The num_workers (default=1) property controls how many concurrent workers the processor will use to process traces. If you are looking to optimize this value then using GOMAXPROCS could be considered as a starting point.

Metrics

The following metrics are recorded by this processor:

  • otelcol_processor_groupbytrace_conf_num_traces represents the maximum number of traces that can be kept by the internal storage. This value comes from the processor's configuration and will never change over the lifecycle of the processor.
  • otelcol_processor_groupbytrace_event_latency_bucket, with the following event tag values:
    • onTraceReceived represents the number of traces' parts the processor has received from the previous components
    • onTraceExpired represents the number of traces that finished waiting in memory for spans to arrive
    • onTraceReleased represents the number of traces that have been marked as released to the next component
    • onTraceRemoved represents the number of traces that have been marked for removal from the internal storage
  • otelcol_processor_groupbytrace_num_events_in_queue representing the state of the internal queue.
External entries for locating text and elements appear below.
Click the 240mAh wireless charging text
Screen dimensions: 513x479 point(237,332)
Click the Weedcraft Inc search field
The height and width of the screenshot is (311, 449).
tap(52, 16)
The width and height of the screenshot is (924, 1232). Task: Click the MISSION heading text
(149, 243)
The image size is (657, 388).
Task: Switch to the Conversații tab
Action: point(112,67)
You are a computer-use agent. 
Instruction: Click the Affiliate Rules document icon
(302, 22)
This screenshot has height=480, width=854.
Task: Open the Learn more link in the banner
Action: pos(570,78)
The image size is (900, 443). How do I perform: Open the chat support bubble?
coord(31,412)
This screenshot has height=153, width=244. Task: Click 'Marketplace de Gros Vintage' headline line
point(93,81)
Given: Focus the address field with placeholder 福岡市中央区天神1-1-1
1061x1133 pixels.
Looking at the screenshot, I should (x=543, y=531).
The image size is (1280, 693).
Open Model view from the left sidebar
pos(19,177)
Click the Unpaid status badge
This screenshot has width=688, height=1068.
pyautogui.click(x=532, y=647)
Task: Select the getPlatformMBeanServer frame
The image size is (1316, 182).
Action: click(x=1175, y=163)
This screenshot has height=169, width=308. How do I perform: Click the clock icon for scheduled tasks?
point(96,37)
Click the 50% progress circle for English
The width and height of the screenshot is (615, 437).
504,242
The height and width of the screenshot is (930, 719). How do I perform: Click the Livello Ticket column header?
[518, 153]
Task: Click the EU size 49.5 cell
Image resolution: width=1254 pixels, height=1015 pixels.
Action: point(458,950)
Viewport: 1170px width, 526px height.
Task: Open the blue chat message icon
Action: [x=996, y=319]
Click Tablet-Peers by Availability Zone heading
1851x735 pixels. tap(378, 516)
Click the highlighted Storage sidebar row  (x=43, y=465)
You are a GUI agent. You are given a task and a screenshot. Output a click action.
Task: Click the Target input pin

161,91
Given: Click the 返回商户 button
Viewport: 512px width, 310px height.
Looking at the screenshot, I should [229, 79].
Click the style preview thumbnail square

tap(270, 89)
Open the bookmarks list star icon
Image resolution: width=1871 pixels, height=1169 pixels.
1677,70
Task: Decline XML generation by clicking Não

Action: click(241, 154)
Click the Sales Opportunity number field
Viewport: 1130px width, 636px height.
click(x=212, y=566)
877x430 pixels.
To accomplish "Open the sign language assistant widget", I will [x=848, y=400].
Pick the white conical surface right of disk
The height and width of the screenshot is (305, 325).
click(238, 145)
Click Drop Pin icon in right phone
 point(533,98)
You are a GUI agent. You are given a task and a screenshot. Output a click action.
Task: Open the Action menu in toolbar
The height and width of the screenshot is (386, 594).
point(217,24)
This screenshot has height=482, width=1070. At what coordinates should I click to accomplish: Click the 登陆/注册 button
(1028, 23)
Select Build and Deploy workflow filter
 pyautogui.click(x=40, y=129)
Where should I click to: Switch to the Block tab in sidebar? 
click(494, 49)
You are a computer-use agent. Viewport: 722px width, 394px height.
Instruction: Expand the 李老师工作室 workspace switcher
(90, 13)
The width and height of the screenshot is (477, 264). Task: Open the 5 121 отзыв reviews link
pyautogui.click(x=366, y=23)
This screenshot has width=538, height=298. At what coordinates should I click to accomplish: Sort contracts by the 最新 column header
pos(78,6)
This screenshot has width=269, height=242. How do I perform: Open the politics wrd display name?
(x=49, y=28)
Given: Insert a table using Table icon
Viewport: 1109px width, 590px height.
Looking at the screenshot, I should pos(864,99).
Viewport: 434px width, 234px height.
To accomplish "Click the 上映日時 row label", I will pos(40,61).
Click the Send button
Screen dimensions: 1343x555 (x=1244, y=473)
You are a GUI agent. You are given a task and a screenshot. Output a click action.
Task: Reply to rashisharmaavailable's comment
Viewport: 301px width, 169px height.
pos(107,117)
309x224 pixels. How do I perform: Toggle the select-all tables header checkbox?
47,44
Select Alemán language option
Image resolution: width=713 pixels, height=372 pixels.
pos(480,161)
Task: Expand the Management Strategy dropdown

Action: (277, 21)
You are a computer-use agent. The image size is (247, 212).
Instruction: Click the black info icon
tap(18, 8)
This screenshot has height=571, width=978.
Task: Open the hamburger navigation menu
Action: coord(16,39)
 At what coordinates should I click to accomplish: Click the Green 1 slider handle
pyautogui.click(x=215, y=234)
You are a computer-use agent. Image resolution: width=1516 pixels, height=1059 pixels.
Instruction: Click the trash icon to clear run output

Ideally, this number would be close to zero, but might have temporary spikes if the storage is slow.
  • otelcol_processor_groupbytrace_num_traces_in_memory representing the state of the internal trace storage, waiting for spans to arrive. It's common to have items in memory all the time if the processor has a continuous flow of data. The longer the wait_duration, the higher the amount of traces in memory should be, given enough traffic.
  • otelcol_processor_groupbytrace_spans_released and otelcol_processor_groupbytrace_traces_released represent the number of spans and traces effectively released to the next component.
  • otelcol_processor_groupbytrace_traces_evicted represents the number of traces that have been evicted from the internal storage due to capacity problems. Ideally, this should be zero, or very close to zero at all times. If you keep getting items evicted, increase the num_traces.
  • otelcol_processor_groupbytrace_incomplete_releases represents the traces that have been marked as expired, but had been previously been removed. This might be the case when a span from a trace has been received in a batch while the trace existed in the in-memory storage, but has since been released/removed before the span could be added to the trace. This should always be very close to 0, and a high value might indicate a software bug.

A healthy system would have the same value for the metric otelcol_processor_groupbytrace_spans_released and for three events under otelcol_processor_groupbytrace_event_latency_bucket: onTraceExpired, onTraceRemoved and onTraceReleased.

The metric otelcol_processor_groupbytrace_event_latency_bucket is a bucket and shows how long each event took to be processed in miliseconds. In most cases, it should take less than 5ms for an event to be processed, but it might be the case where an event could take 10ms. Higher latencies are possible, but it should never really reach the last item, representing 1s. Events taking more than 1s are killed automatically, and if you have multiple items in this bucket, it might indicate a bug in the software.

Most metrics are updated when the events occur, except for the following ones, which are updated periodically:

  • otelcol_processor_groupbytrace_num_events_in_queue
  • otelcol_processor_groupbytrace_num_traces_in_memory

Warnings

  • Statefulness: The groupbytrace processor's works best when all spans for a trace are sent to the same collector instance.